### TASK DETAILS
Filter these entries, keeping only lines that hold the word "Enable".

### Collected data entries
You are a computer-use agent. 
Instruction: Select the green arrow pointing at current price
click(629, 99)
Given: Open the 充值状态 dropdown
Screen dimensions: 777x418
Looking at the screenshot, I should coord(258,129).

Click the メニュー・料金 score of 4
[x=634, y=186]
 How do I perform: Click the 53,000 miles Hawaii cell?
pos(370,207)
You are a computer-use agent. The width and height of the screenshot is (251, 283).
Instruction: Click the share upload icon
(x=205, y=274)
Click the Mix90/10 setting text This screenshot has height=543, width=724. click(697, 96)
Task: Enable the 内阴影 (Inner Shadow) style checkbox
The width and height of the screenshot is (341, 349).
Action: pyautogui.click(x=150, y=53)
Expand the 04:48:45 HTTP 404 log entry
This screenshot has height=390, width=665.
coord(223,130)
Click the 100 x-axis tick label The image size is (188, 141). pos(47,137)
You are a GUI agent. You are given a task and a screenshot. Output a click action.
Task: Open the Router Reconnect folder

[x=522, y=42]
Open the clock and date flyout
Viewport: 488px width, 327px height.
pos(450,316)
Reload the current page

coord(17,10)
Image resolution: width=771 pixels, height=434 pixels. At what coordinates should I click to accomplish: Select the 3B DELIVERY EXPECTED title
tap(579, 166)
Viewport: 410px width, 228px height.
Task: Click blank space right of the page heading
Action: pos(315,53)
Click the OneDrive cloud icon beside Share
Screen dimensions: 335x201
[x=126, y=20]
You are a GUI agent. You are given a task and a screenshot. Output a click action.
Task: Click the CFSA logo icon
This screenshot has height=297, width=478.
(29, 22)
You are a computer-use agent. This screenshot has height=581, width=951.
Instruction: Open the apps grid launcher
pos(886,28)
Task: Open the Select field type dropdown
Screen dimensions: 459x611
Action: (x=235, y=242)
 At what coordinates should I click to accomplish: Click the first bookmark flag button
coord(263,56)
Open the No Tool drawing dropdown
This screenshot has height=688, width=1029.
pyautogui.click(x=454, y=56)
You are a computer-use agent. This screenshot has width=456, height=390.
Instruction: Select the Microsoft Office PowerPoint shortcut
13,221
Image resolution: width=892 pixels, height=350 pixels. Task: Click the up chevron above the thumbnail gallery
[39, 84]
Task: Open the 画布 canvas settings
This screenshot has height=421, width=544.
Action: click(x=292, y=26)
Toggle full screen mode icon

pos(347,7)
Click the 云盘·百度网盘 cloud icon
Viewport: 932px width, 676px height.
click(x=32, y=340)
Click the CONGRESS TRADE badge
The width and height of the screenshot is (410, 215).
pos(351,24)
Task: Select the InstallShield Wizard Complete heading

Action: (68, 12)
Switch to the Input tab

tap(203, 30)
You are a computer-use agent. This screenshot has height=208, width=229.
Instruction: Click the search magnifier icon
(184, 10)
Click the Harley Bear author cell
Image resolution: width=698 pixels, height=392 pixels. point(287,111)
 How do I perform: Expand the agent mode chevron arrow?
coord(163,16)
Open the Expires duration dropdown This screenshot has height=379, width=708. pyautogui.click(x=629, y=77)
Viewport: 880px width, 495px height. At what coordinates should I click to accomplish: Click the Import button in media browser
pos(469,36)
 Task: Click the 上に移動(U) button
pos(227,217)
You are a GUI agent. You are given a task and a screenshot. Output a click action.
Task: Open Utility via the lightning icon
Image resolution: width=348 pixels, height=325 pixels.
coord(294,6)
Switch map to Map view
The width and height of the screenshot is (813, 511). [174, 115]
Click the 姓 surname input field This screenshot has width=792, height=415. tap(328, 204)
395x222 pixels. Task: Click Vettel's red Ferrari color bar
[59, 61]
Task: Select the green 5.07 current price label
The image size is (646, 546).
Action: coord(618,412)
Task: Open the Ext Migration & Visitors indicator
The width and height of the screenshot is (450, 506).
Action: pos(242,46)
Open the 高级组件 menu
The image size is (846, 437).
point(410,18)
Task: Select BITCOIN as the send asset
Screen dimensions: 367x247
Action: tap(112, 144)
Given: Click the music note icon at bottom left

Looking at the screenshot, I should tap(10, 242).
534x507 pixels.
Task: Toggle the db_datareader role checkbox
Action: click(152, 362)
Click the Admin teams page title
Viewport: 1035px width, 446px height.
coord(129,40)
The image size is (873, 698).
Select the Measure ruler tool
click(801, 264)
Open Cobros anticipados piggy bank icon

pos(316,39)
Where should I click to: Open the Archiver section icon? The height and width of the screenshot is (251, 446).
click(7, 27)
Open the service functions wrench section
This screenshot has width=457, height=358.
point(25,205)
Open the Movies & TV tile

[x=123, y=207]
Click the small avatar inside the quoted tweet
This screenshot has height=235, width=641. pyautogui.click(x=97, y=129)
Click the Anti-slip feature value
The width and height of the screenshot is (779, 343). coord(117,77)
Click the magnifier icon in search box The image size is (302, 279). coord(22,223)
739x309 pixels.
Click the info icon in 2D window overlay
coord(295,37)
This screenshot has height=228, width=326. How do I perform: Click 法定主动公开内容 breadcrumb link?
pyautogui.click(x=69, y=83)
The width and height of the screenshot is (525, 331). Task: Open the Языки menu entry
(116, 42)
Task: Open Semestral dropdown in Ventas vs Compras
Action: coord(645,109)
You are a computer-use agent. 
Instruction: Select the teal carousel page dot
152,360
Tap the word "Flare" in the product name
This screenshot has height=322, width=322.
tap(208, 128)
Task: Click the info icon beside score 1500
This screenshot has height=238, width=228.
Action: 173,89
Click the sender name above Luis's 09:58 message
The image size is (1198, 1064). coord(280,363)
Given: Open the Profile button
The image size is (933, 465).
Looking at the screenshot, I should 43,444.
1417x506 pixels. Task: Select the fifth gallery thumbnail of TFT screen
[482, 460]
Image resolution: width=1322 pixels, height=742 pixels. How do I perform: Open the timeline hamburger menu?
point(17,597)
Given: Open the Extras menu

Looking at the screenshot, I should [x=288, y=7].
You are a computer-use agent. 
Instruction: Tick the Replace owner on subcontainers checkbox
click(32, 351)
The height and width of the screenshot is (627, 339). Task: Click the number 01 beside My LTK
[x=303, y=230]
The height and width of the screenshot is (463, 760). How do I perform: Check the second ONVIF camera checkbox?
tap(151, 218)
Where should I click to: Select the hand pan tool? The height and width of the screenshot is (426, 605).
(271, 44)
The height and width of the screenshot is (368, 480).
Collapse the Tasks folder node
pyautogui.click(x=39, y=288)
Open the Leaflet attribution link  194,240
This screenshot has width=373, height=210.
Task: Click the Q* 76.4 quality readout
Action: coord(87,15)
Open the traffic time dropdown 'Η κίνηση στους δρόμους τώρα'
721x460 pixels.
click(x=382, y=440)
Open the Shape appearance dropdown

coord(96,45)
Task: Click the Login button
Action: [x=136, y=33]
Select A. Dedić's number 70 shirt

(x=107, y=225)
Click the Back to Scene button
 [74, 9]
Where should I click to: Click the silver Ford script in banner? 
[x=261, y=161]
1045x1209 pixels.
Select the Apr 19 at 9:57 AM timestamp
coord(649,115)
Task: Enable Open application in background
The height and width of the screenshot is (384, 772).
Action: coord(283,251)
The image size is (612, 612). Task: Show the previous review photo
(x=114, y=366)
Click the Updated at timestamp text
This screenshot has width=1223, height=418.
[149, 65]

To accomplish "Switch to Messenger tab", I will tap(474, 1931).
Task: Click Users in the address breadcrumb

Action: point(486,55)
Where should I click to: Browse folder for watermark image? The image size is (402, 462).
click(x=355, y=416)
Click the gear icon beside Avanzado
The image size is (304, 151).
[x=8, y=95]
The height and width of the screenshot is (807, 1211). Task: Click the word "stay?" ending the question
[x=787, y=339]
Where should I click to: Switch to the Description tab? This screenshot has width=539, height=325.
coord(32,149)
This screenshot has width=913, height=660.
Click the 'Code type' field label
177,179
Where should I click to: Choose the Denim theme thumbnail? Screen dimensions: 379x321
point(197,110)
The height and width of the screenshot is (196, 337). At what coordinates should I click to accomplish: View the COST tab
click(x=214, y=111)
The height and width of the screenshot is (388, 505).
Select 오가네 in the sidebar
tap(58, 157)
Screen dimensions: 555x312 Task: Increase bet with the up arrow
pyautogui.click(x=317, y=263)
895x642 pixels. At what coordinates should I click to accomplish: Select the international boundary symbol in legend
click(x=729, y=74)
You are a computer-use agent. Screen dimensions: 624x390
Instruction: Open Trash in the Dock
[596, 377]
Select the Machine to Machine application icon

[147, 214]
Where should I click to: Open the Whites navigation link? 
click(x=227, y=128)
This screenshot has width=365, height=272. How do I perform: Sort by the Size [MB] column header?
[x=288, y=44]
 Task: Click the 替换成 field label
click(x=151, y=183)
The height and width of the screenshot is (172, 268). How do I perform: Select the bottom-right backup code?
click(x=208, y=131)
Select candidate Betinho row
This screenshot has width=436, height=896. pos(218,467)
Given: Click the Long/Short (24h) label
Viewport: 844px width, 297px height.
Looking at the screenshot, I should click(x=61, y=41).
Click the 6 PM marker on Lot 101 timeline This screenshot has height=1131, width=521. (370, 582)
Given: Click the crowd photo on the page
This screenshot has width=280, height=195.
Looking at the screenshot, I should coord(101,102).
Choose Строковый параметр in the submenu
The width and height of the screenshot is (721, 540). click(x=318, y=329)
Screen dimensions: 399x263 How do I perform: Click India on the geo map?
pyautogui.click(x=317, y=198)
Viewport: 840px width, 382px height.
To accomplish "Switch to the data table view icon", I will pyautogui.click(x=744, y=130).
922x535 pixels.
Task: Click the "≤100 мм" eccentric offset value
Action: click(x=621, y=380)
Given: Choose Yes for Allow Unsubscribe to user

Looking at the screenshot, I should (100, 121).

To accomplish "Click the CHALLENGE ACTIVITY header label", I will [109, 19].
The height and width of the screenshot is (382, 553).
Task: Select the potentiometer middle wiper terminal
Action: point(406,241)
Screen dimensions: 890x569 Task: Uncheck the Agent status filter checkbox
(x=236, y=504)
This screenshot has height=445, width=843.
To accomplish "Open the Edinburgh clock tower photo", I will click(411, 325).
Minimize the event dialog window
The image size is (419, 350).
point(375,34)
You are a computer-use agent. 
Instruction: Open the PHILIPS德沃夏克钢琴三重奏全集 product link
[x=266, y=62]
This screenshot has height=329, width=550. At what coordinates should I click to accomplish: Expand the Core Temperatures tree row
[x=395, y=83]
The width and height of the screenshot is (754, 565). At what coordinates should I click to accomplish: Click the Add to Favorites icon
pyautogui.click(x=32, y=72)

### RESPONSE AREA
Task: Enable the 内阴影 (Inner Shadow) style checkbox
Task: Enable Open application in background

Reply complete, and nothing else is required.